EXERCISE BRIEF:
The goal here is an exact copy of the entries below, without their pictures.

DATA RECORDS:
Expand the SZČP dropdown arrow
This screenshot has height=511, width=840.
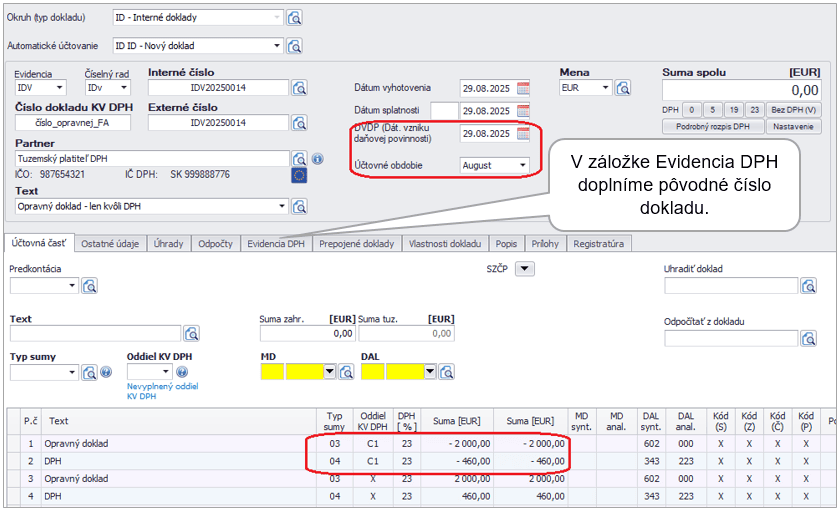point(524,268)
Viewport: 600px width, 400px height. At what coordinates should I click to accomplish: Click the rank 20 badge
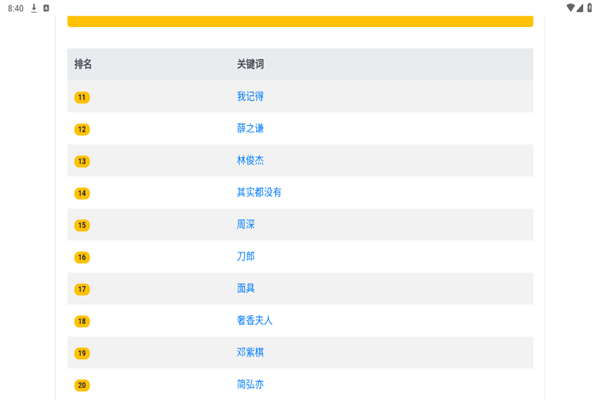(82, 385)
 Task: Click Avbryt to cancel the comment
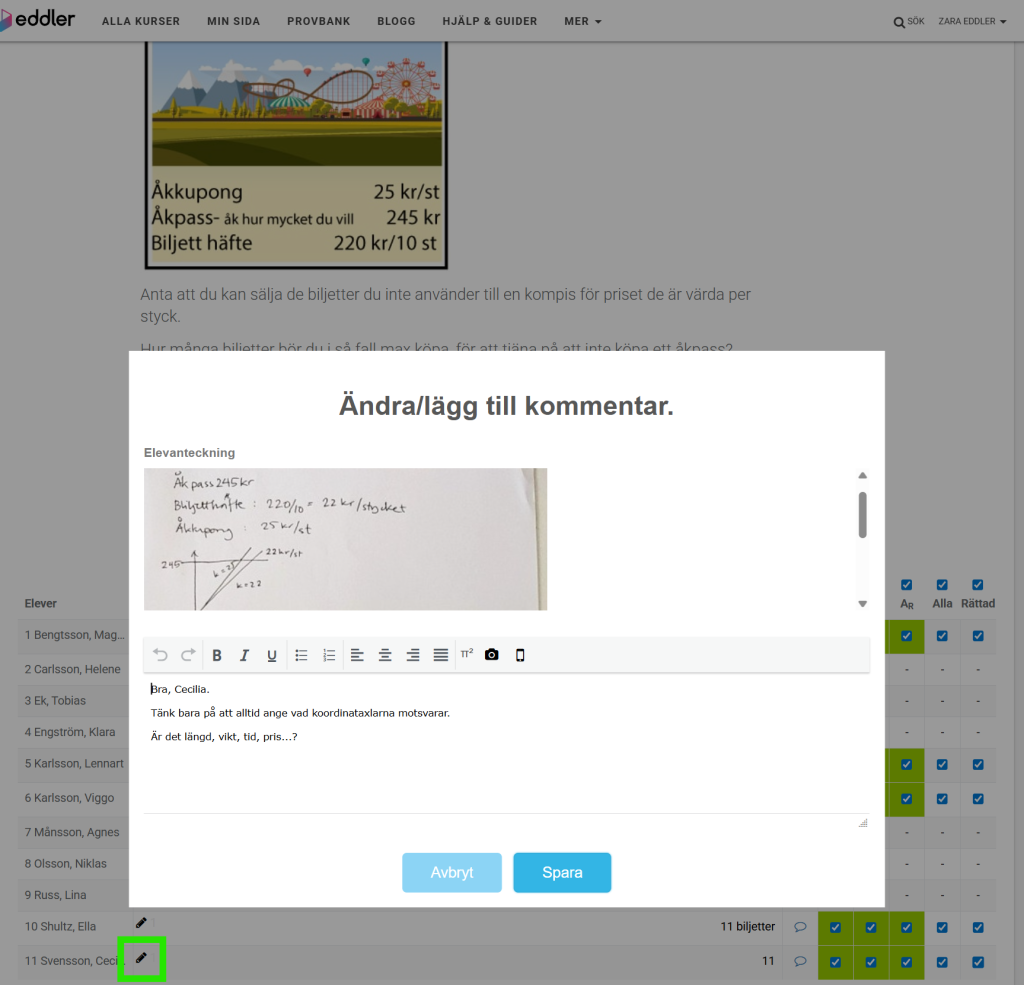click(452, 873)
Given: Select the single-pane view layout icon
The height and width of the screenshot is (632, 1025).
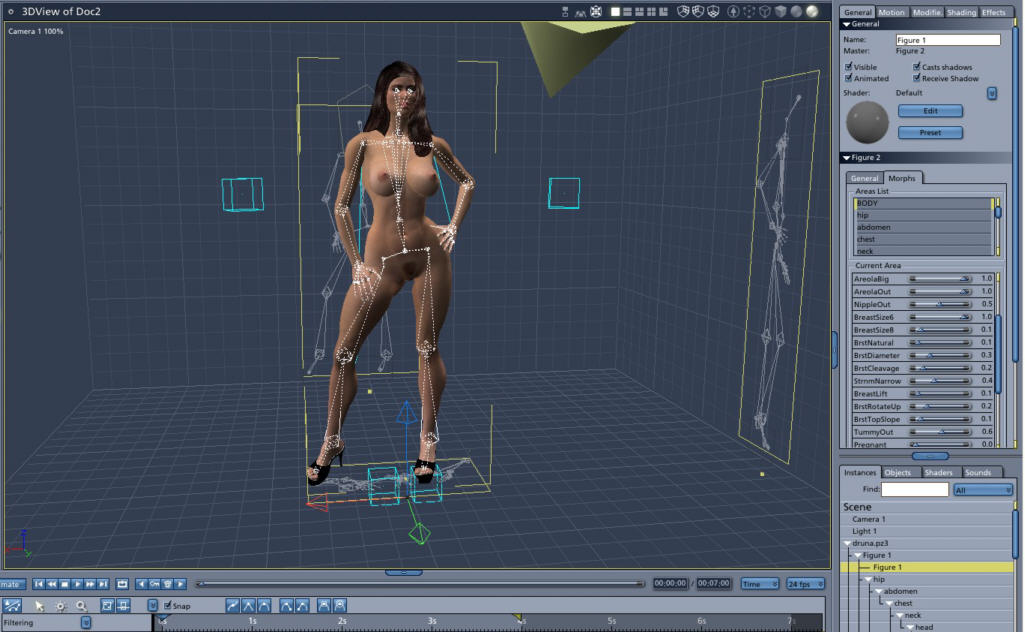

YOUR RESPONSE:
Expand the SZČP dropdown arrow
This screenshot has height=511, width=840.
point(524,268)
Viewport: 600px width, 400px height. At what coordinates should I click to accomplish: Click the rank 20 badge
(82, 385)
 Task: Click Avbryt to cancel the comment
click(452, 873)
Given: Select the single-pane view layout icon
The height and width of the screenshot is (632, 1025).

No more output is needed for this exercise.